“You sounded so, so serious when you said that,” she said, “and you look so dour and unapproachable that I never suspected that you could have a sense of humor. But don’t ever make a joke like that in the pool or you’ll be the one responsible for drowning me.” In the event, neither of them drowned, although the enthusiasm she displayed while making sure he stayed afloat made the process feel like a bout of mixed wrestling. And while they were sitting on loungers at the edge of the pool before or after a swimming lesson it was worse, or better, because she could see that he was attracted to her. She kept telling him to relax, to be less serious about everything and to remember that he was, after all, on leave. It was obvious that he was becoming a challenge to her. But he wasn’t playing hard to get, just feeling too embarrassed and uncertain about himself to play at all. He kept trying to find excuses to return to his cabin to avoid being alone at the pool with her for too long.
He was, after all, only human.
In the dining room, on the recreation deck, and in the big observation lounge, where there would be nothing to look at but each other until Kreskhallar emerged from hyperspace, the soft assault continued although at times it became less frontal. In the lounge there was nothing to do but talk, usually about and often with the other passengers, and drink various other-world concoctions that were intended to lower his resistance and/or remove his inhibitions, which they didn’t. She said very little about herself other than that she had recently graduated top of her year – she didn’t mention her specialty – and that to celebrate her parents had paid for this five-world, star-traveling convention that would enable her to visit worlds she was never likely to see otherwise while indulging her hobby among people of like mind.
O’Mara told her even less about himself, because the uniform, which he had taken to wearing on every social occasion like a suit of green armor, told her what he did in real life.
But there was one evening, when the ship was ten hours out of Traltha’s planetary capital, Naorthant, and the stars and myriad moons of the Tralthan system had been shining into the darkened observation lounge, when he had returned alone to his cabin with his resistance very low indeed.
Angrily he wondered why he was acting like some stupid knight errant from the legends that the passengers discussed endlessly among themselves. What was he trying to prove? She was an intelligent and very desirable young women, so much so that he couldn’t understand why she had any time for a coarse, ugly person like himself at all. And there was no way that it could become a permanent commitment, because it would end when Kreskhallar returned her to Earth in four weeks’ time. Nobody in Sector General would ever know about it, whatever “it” turned out to be, and if they did find out, neither Craythorne nor anyone else would care. He was on leave, after all, and he had been told by his chief to relax and enjoy himself.

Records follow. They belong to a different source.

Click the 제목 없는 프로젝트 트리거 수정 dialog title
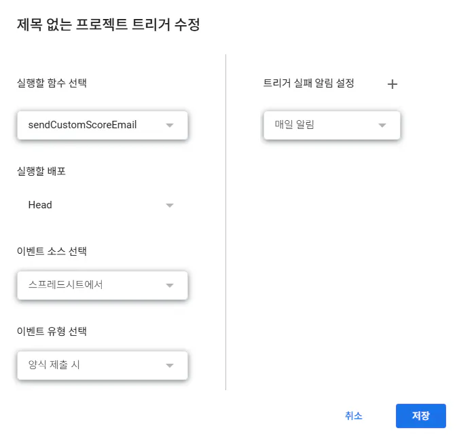This screenshot has height=437, width=457. click(109, 25)
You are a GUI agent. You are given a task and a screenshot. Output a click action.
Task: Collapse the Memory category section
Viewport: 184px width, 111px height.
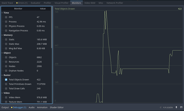click(2, 35)
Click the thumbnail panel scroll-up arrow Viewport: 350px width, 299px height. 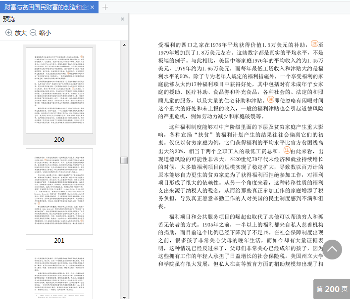(x=124, y=44)
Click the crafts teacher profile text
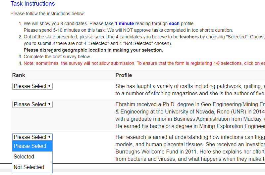The image size is (265, 175). coord(190,89)
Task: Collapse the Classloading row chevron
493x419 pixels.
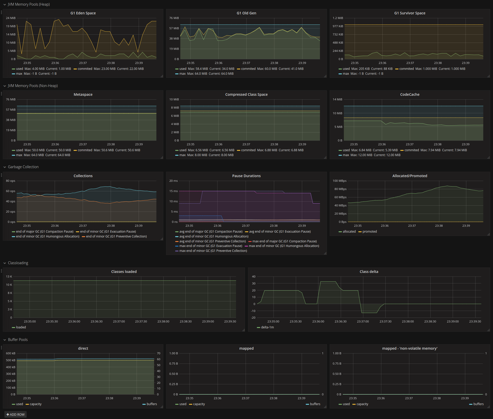Action: click(x=5, y=263)
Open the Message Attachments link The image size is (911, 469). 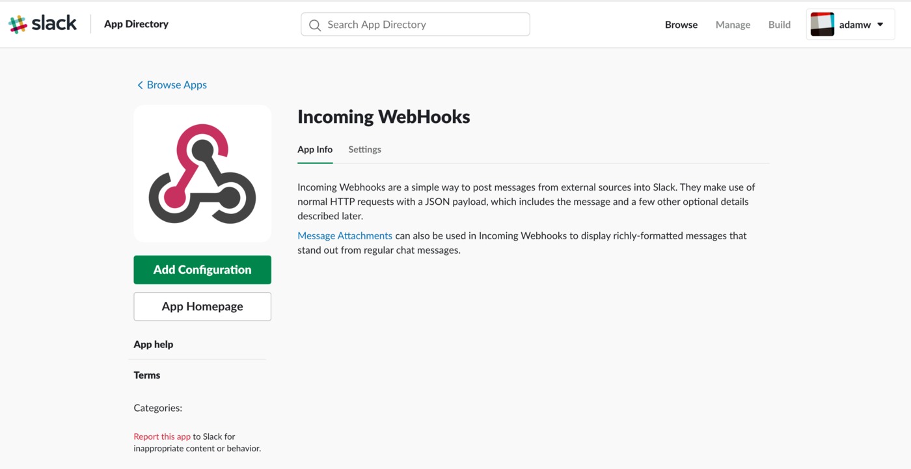point(345,235)
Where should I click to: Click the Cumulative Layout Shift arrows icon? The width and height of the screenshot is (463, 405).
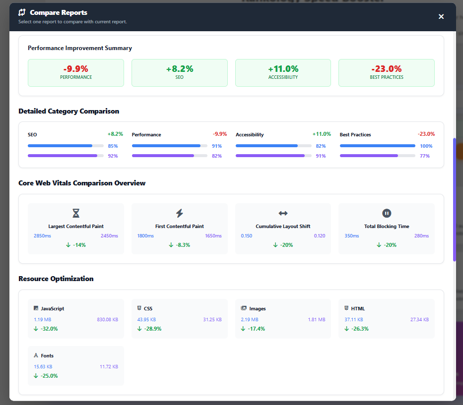pos(283,213)
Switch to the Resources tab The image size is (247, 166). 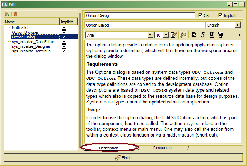[x=162, y=148]
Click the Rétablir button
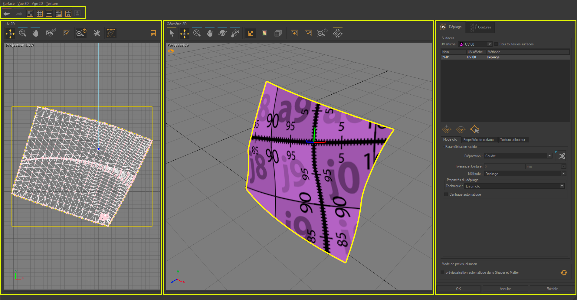This screenshot has width=577, height=300. point(552,289)
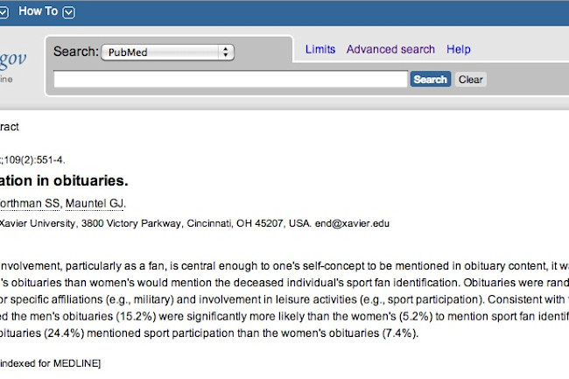Open the How To menu label
The image size is (569, 379).
[x=39, y=11]
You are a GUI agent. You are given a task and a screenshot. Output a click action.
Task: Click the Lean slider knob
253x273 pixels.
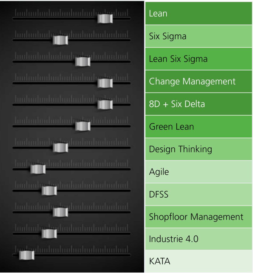105,19
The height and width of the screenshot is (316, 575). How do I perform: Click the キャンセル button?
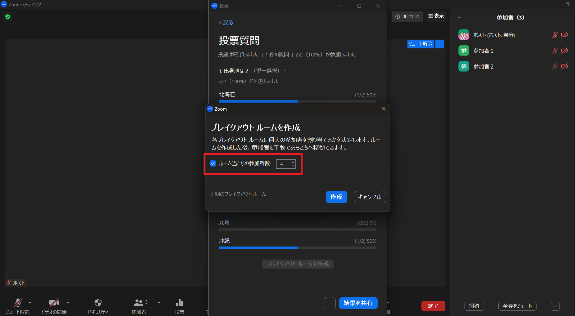click(x=369, y=197)
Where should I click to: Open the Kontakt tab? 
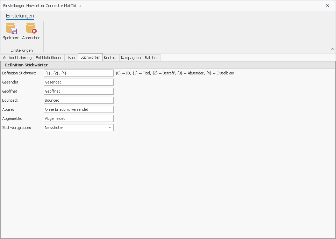pos(110,58)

He wasn’t being unfaithful, he told himself again and again as he tossed sleepless in his bunk while in the darkness of the cabin pictures formed of Joan wearing even less than she had worn in the pool. It was utterly stupid, probably even insane, to feel that he was being unfaithful to someone who didn’t even know he was alive.
CHAPTER 19
His idea of casual dress would have been a clean set of Monitor-green coveralls with the insignia removed, but Joan would have none of that. Instead she insisted that he dress like a tourist for the sightseeing trips of Traltha’s famed beauty spots and, inwardly kicking and screaming, he was dragged into the Earth-human section of the spaceport’s shopping mall, where she became a sartorial tyrant regarding his wardrobe. He had never been the kind of person who merged into the background, O’Mara thought ruefully, but the result was so loud and garish that he was sure people would be able to hear as well as see him coming.